- Know that the drugs acting via cGMP are
- Nitrates (Nitroglycerin, isosorbide dinitrate)
- Increases production of cGMP
- Activation (denitration) to NO occurs within the smooth muscle cells enwrapped around vascular endothelium.
- NO activates guanylyl cyclase → ↑cGMP → dephosphorylates myosin light chain kinase → smooth muscle relaxation
- Note, tolerance develops rapidly
- Addressed by telling pt to take a break from the particular drug or Rx w/ a different anginal drug
- Occupation exposure → Monday Disease
- Nitroprusside
- Rx: Hypertensive emergencies
- Same mechanism as nitrates
- AE: Cyanide toxicity (rx: sodium thiosulfate)
- Sildenafil
- Decreased breakdown of cGMP
- Inhibits 5’-phosphodiesterase
- The enzyme that breaksdown cGMP
- Do not give a pt on a nitrate sildenafil (will synergistically cause their diastolic BP to fall through the floor!)

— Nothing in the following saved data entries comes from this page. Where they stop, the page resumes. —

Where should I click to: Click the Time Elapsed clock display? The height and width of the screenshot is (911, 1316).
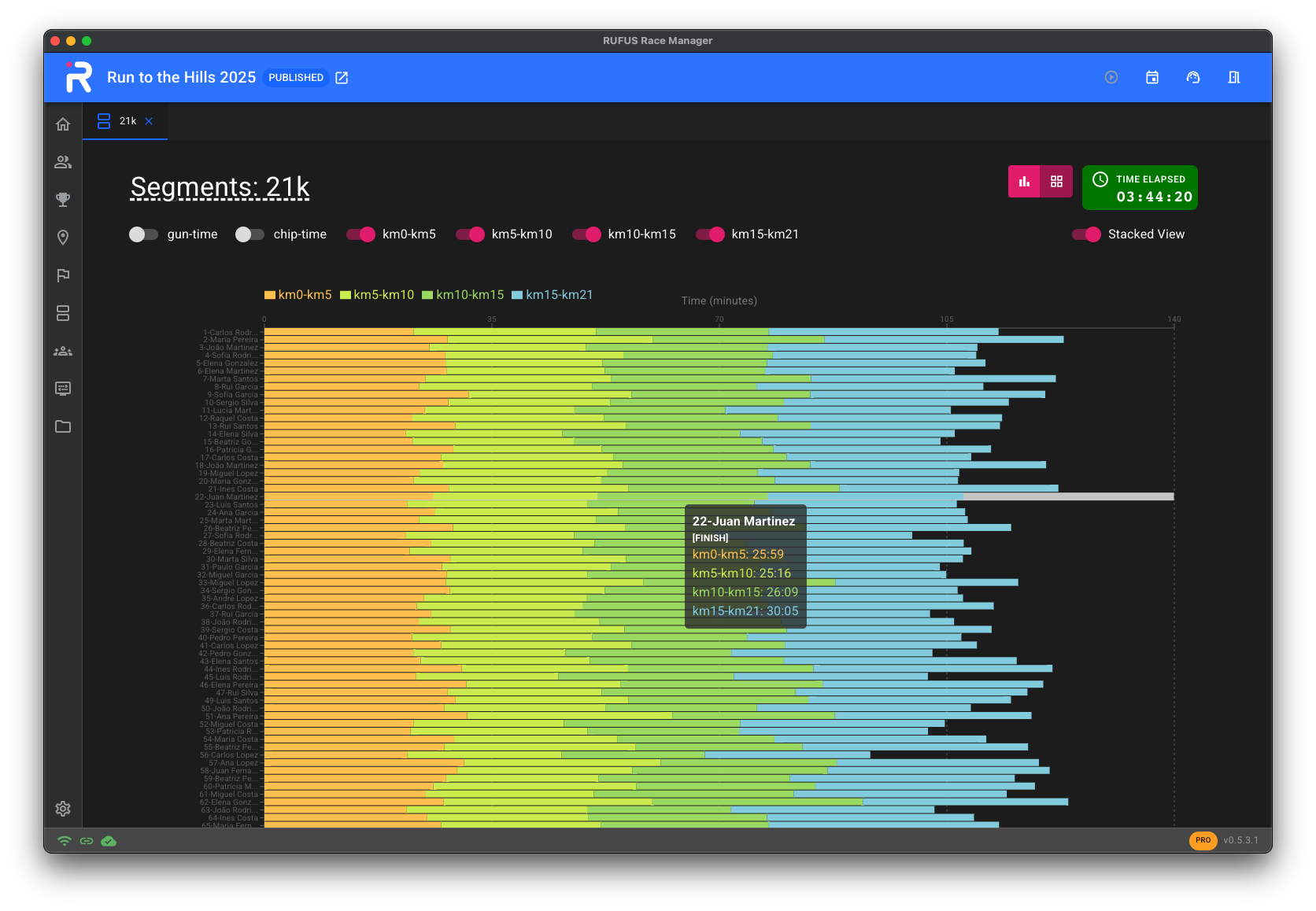pos(1140,188)
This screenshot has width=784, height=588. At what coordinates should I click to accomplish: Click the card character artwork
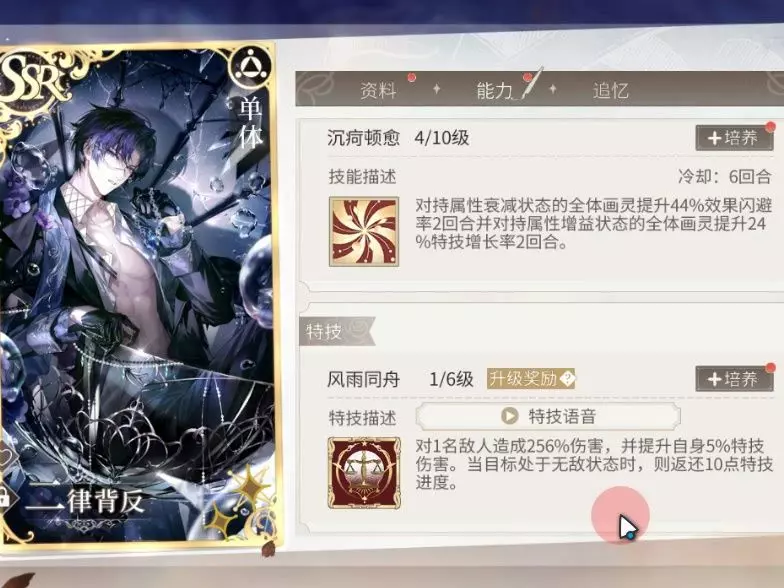coord(138,280)
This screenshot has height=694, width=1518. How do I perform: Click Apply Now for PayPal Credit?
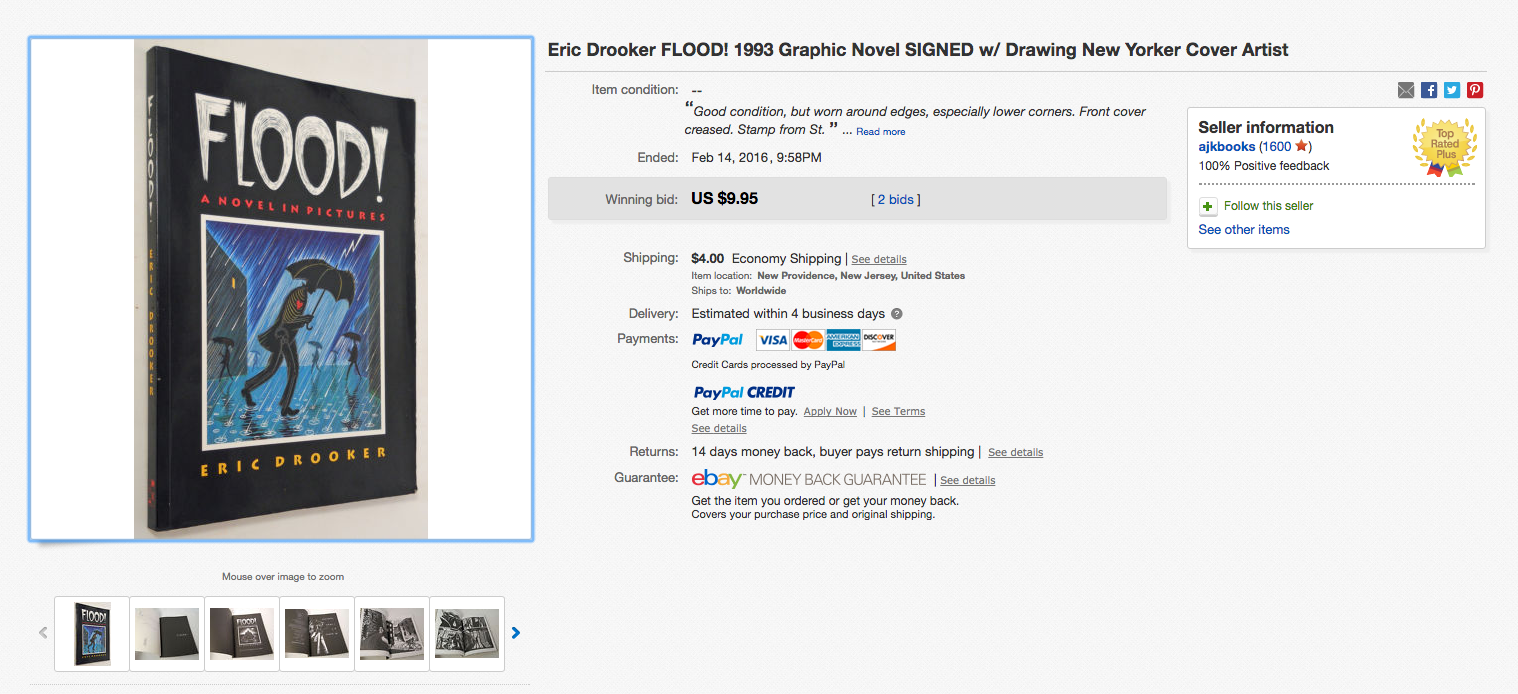[830, 412]
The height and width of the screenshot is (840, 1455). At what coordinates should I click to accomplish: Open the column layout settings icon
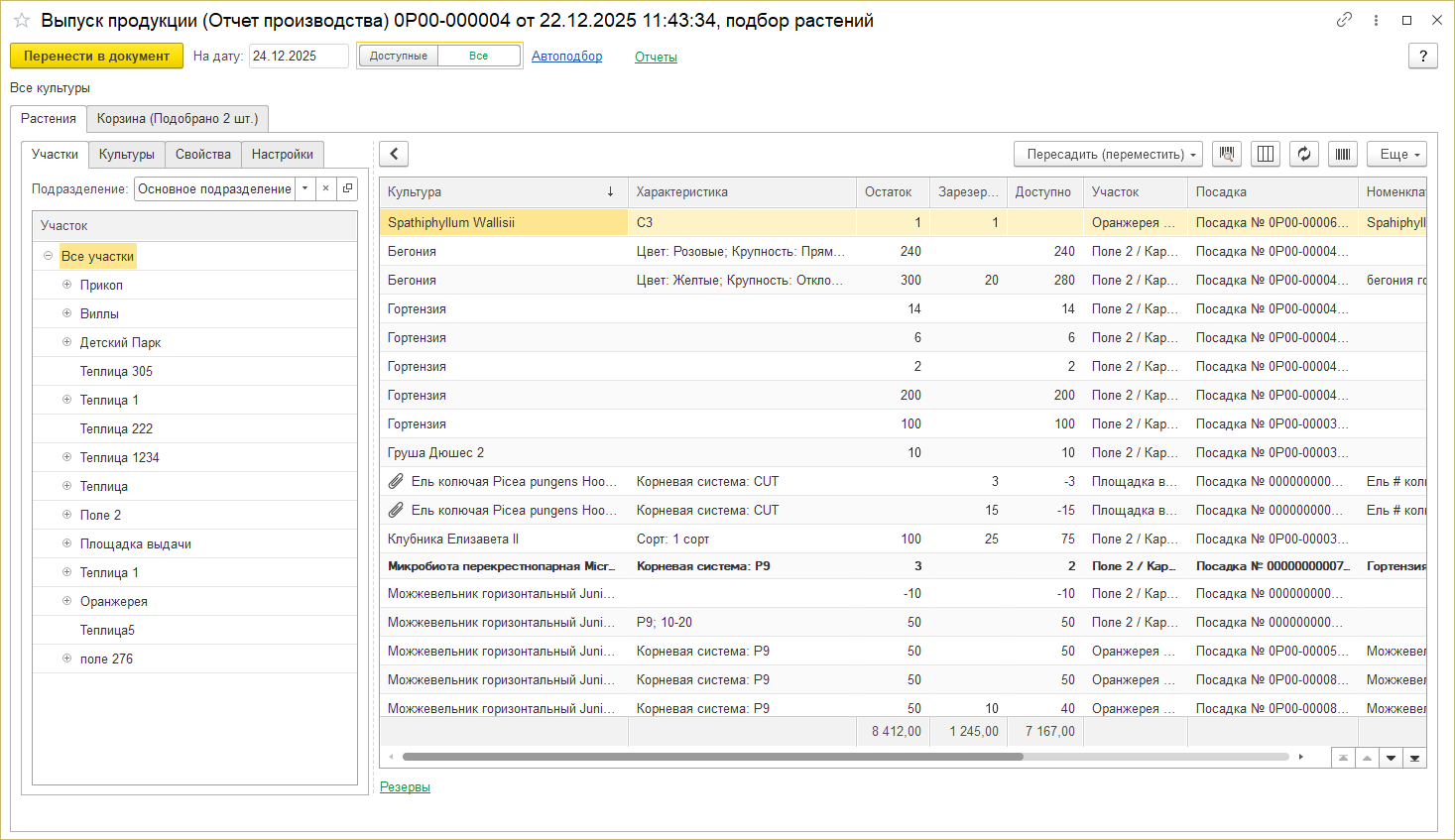click(1266, 154)
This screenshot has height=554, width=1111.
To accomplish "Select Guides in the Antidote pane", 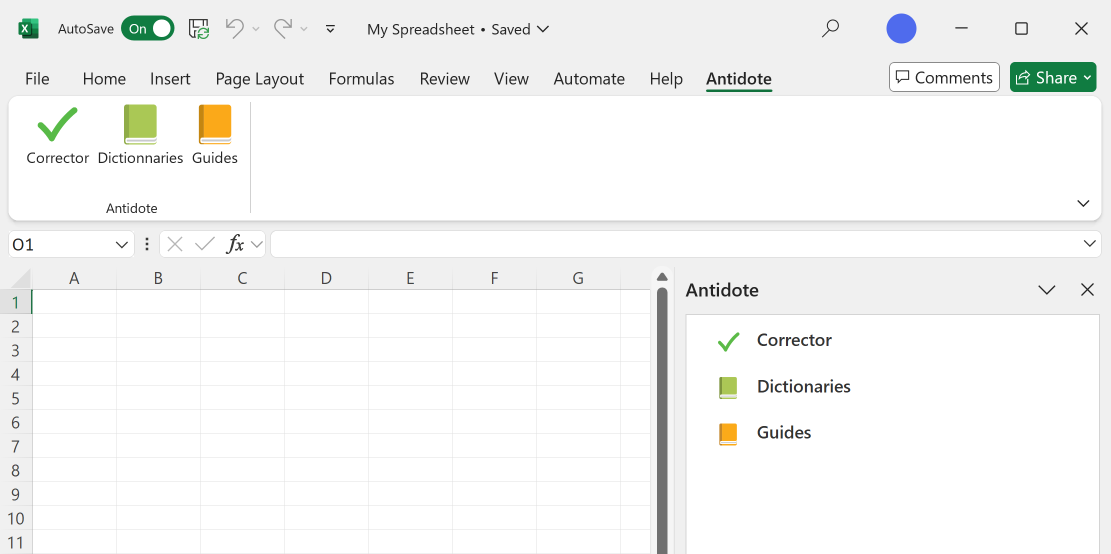I will point(783,433).
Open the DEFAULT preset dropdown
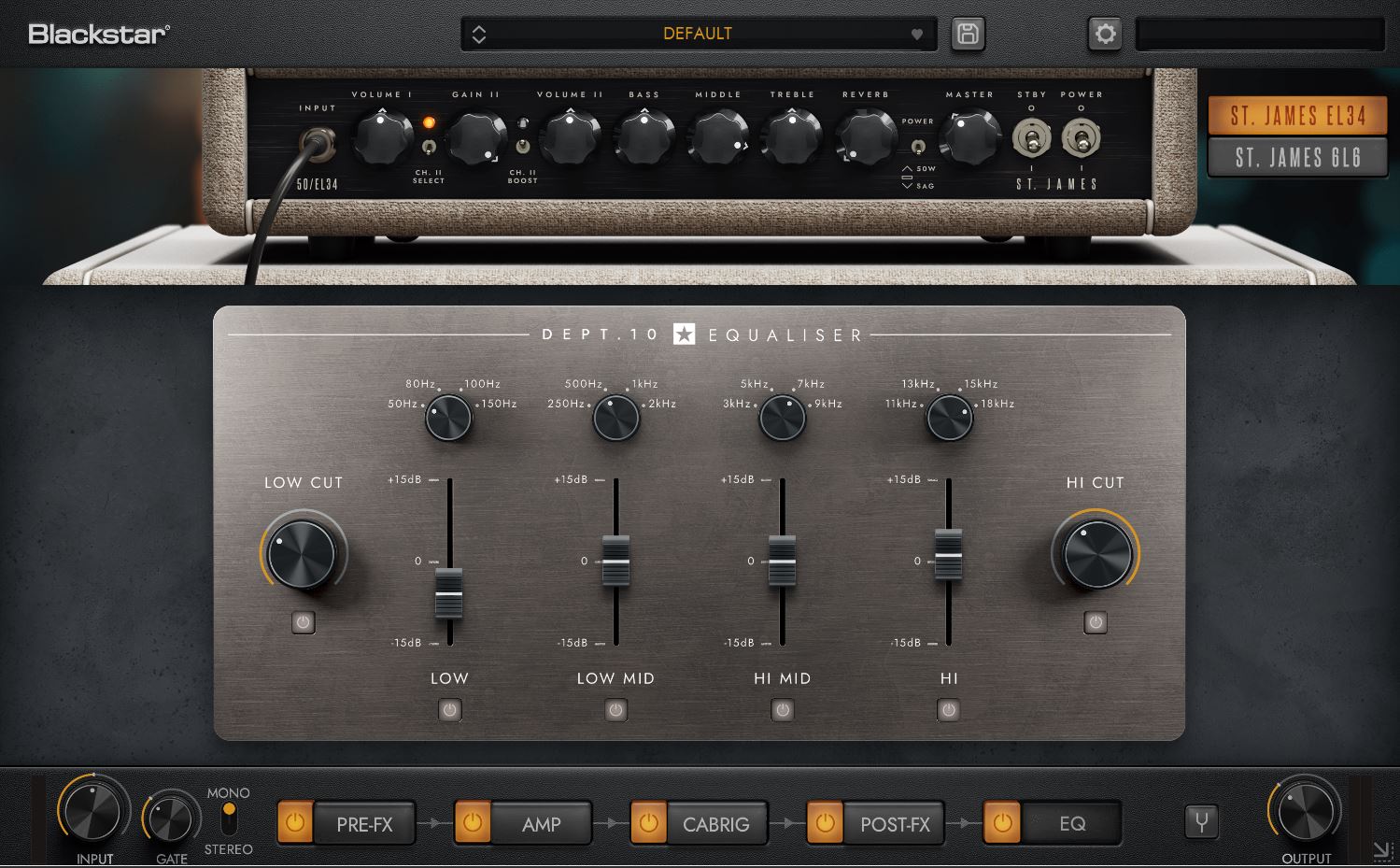Image resolution: width=1400 pixels, height=868 pixels. 696,34
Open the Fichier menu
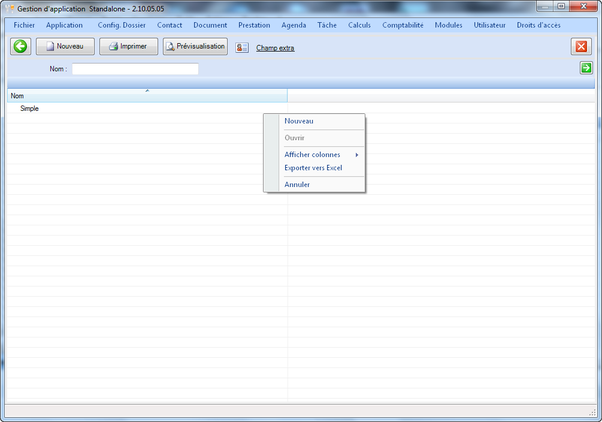602x422 pixels. [x=24, y=24]
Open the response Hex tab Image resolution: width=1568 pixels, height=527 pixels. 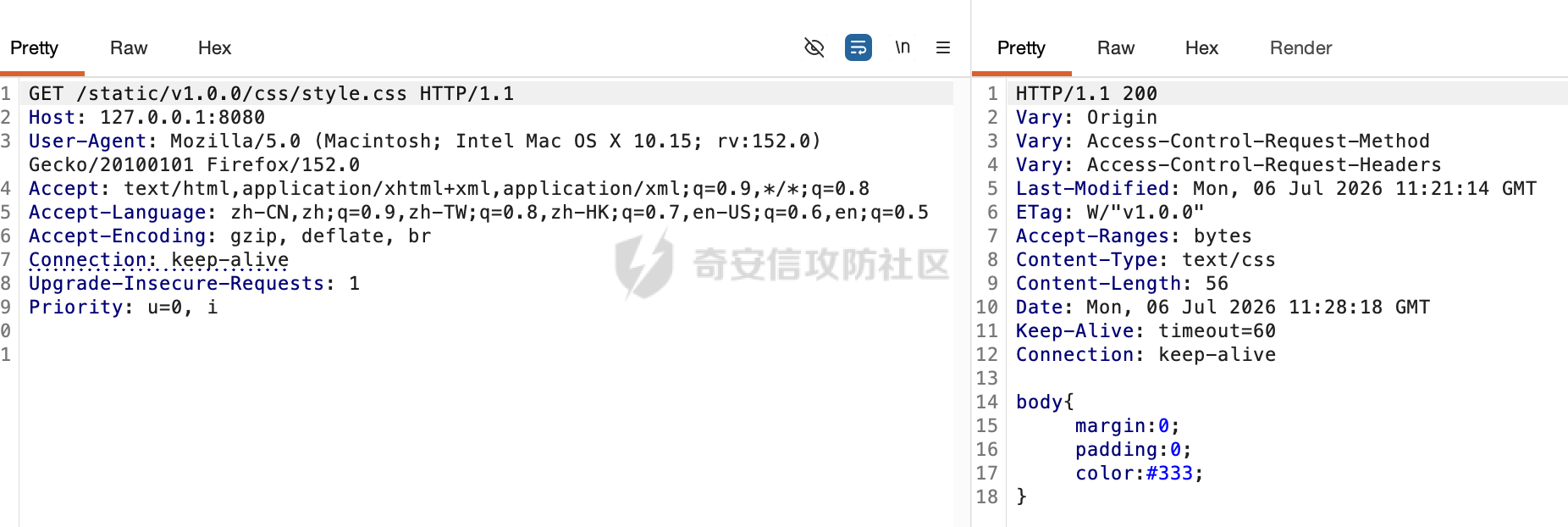(x=1201, y=48)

- Instead give Alprostadil
- If you accidentally did combine the 2 above what drug would you want to give?
- Hydralazine
- dilates arterioles more than veins= reduces afterload; AE: SLE like syndrome
- Know that ANP (Atrial Natriuretic Peptide) acts by activating guanylyl cyclase
3 comments:
Hydralazine= arteriolar dilator
Nitroprusside=arteriolar and venular dilator
Isn't hydralazine an arterial dilator; not a venodilator...
apologize for the error. yes, Nitroprusside is an arteriolar dilator. Remember the arterioles are the area where BP is regulated the most.